Job array indices can be specified in a number of ways. For example:

  • A job array with index values between 0 and 31
    #SBATCH --array=0-31
    
  • A job array with index values of 1, 2, 5, 19, 27

    #SBATCH --array=1,2,5,19,27
    

  • A job array with index values between 1 and 7 with a step size of 2 (i.e. 1, 3, 5, 7)

    #SBATCH --array=1-7:2
    

In the example above, you can see that the output and error file names have special placeholders %A and %a. For each array tasks, they will be replaced with job ID and array task ID respectively.

Warning

Please make sure that each array task writes to its own unique set of files. For example, you can add SLURM_ARRAY_TASK_ID as a file name suffix or append it to the output directory name.

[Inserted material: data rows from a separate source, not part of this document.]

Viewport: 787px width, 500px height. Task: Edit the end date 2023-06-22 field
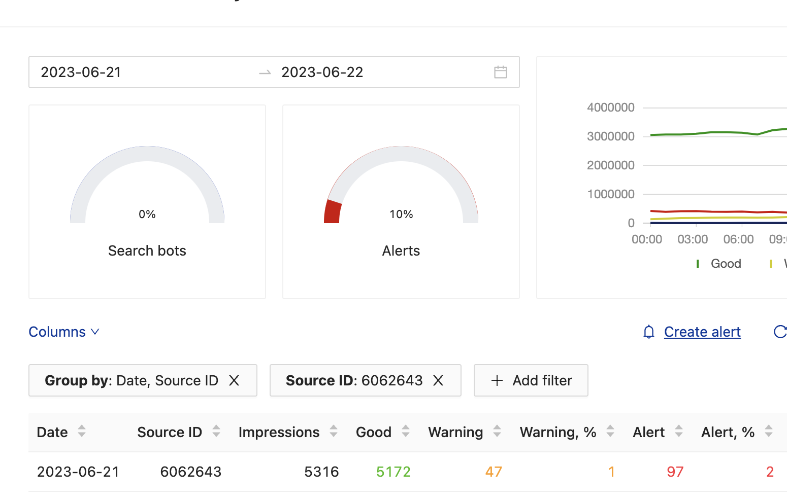(x=322, y=72)
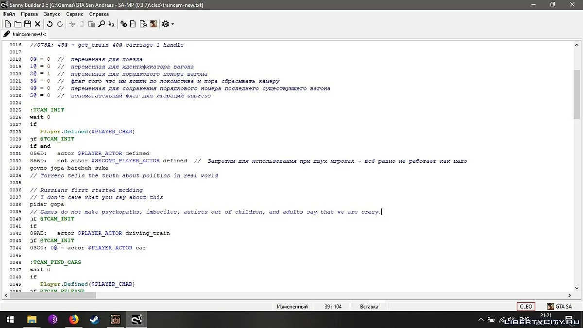This screenshot has width=583, height=328.
Task: Compile the script with the gears icon
Action: [x=124, y=24]
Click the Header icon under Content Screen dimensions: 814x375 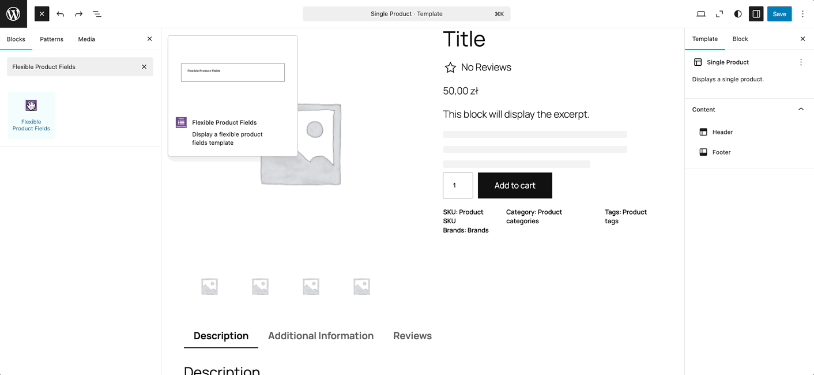click(x=704, y=132)
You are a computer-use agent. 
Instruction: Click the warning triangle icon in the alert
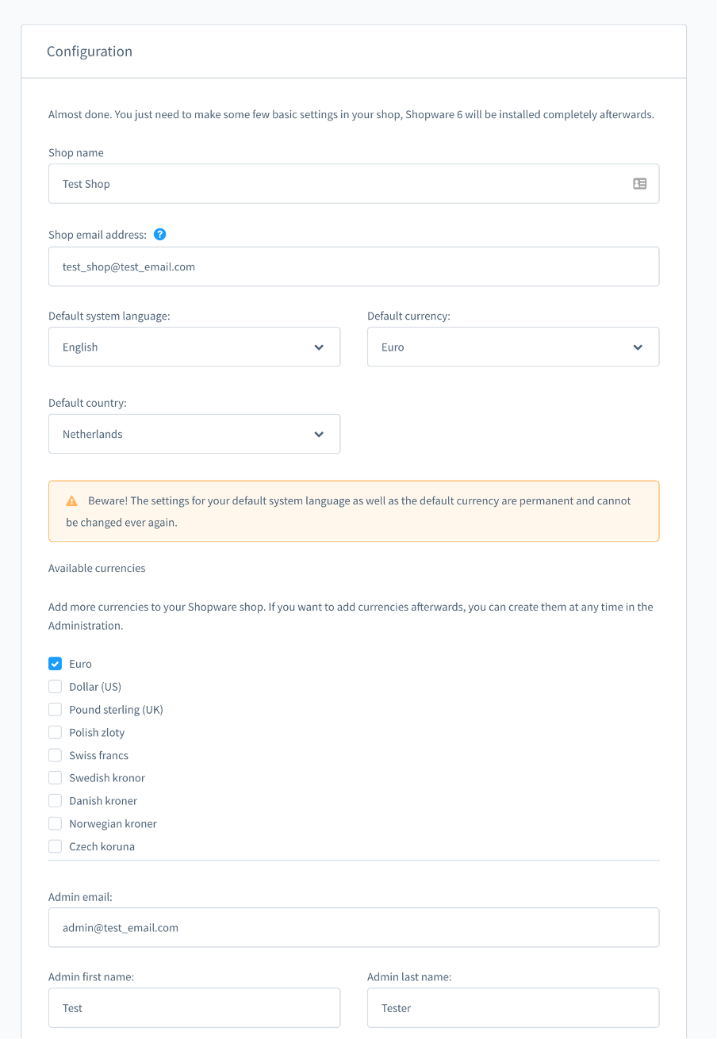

Below is a sample script that runs a parameter sweep with a hypothetical application. It iterates over two parameters: alpha and gamma. The first parameter takes values from 0 to 6 with a step of 2 (i.e., 0, 2, 4, 6). If a step of 1 is desired, the step value can be omitted; e.g., {0..10}. The second parameter can take values 'Aa', 'Bb', or 'Cc'. In total, there are 4 * 3 = 12 parameter combinations. So, the value for the --array parameter should be 0-11.

The nested loops generate two arrays that allow reconstruction of all parameter combinations. In this case, alphaArr contains 0 0 0 2 2 2 4... while gammaArr has Aa Bb Cc Aa Bb Cc Aa.... Later, $SLURM_ARRAY_TASK_ID is used to retrieve a particular combination. The array indices start with 0. Thus, when the $SLURM_ARRAY_TASK_ID variable is 2, for example, alpha is set to 0 and gamma takes the value Cc, which are subsequently passed to the myapp application.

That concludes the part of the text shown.